On November 17, 2006, the assigned Administrative Law Judge (ALJ) issued a ruling establishing a schedule for the submission of new or revised energy auction proposals on December 12, 2006, to be followed by a workshop on December 18, 2006. At the December 18th workshop, it became evident that there were many complex, interrelated issues related to the energy auction. As a result, the parties agreed that it would be appropriate to refer issues regarding the energy auction process and products to mediation in an effort to resolve many of the underlying issues.

On January 3, 2007, ALJ Kenneth Koss was appointed to oversee mediation efforts to develop the energy auction process and products. ALJ Koss subsequently provided notice to all parties on the service list in this proceeding as to the time and location of the first mediation session.6 After the first noticed mediation session, the parties agreed to continue meeting to work towards the development of a settlement agreement. Since January, a number of parties have been actively involved in negotiating numerous aspects of the energy auction process and products. The parties have engaged in almost twenty negotiating sessions, either face-to-face or telephonic, and have exchanged detailed draft proposals. As a result of these intensive mediation efforts, SCE; SDG&E; PG&E; Constellation; WPTF; DRA; Aglet; J. Aron & Company; TURN; Mirant; AReM; and Barclay's Bank, PLC (Settling Parties) reached a settlement regarding principles for the process and products for the energy auction.7 The auction described in the settlement agreement is essentially a sealed bid auction with an undisclosed minimum bid price.
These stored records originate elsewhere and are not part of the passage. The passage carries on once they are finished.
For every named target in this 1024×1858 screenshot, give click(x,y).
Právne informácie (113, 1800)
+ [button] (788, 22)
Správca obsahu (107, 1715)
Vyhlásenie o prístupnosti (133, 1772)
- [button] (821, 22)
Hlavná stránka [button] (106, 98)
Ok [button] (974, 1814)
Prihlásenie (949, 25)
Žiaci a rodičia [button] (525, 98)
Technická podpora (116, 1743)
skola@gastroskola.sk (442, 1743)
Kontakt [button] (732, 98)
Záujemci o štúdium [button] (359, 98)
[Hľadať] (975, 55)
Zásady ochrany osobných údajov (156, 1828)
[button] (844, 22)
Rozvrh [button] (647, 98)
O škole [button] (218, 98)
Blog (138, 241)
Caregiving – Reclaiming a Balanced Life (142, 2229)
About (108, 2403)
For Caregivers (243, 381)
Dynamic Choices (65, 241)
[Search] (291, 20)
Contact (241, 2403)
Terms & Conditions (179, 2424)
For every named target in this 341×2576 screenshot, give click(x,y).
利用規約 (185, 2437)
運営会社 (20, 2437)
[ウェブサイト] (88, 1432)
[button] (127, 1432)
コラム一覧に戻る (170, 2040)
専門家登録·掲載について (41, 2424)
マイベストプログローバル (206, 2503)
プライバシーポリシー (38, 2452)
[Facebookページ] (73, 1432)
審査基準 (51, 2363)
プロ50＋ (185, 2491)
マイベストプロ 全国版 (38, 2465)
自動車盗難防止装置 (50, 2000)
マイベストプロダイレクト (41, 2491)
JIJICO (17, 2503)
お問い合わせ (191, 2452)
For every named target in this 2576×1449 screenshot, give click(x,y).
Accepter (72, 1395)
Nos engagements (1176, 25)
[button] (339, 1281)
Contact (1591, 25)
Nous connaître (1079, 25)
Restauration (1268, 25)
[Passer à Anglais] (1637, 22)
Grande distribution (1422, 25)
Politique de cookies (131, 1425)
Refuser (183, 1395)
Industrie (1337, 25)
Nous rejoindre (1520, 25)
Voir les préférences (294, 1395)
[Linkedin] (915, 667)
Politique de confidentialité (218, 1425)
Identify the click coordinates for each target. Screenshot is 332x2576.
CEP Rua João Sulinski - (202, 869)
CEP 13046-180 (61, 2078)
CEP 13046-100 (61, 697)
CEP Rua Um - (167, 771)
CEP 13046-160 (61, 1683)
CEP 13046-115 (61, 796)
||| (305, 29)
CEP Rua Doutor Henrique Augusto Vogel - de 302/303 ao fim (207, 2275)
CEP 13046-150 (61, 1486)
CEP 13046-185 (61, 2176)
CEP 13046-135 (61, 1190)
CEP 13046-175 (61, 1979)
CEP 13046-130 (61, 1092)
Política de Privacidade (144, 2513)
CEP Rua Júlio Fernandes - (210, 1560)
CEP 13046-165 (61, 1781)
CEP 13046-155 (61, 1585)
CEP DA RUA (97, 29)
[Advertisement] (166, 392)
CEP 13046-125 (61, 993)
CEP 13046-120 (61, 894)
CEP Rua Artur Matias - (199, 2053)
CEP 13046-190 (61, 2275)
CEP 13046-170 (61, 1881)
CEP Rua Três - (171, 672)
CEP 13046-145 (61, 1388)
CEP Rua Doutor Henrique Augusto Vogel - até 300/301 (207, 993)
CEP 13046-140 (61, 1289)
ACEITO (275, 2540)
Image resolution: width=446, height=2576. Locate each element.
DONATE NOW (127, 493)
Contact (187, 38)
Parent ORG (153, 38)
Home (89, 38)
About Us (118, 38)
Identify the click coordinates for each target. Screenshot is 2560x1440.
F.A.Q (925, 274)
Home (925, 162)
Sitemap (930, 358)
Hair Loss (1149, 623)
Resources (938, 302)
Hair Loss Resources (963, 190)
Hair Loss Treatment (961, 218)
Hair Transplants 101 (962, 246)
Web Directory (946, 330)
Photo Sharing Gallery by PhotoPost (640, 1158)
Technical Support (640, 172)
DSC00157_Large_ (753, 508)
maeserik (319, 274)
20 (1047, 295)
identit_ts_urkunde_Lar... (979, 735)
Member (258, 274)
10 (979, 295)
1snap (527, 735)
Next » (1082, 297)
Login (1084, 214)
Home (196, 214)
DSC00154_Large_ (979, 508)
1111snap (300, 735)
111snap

The settlement agreement is attached as Appendix A to this decision.

The motion to approve the Settlement regarding Energy Auction Principles was filed on May 11, 2007. During the 30-day comment period, no comments were filed on the proposal. We further note that the Settlement has been uncontested since its presentation.

3 Each IOU will perform annual forecasts and true ups for the net costs and charge them to all benefiting customers via a wires charge.

4 D.06-07-029 at 31, Item #16.

5 Id.

6 This notice satisfied the conditions of Commission Rule 12.1(b), requiring settling parties to "convene at least one conference with notice and opportunity to participate provided to all parties for the purpose of discussing settlements in the proceeding." Thus, the Commission does not need to convene any additional conferences before approving this settlement.

7 SDG&E supports the settlement as long as it is interim in nature and is not precedent setting.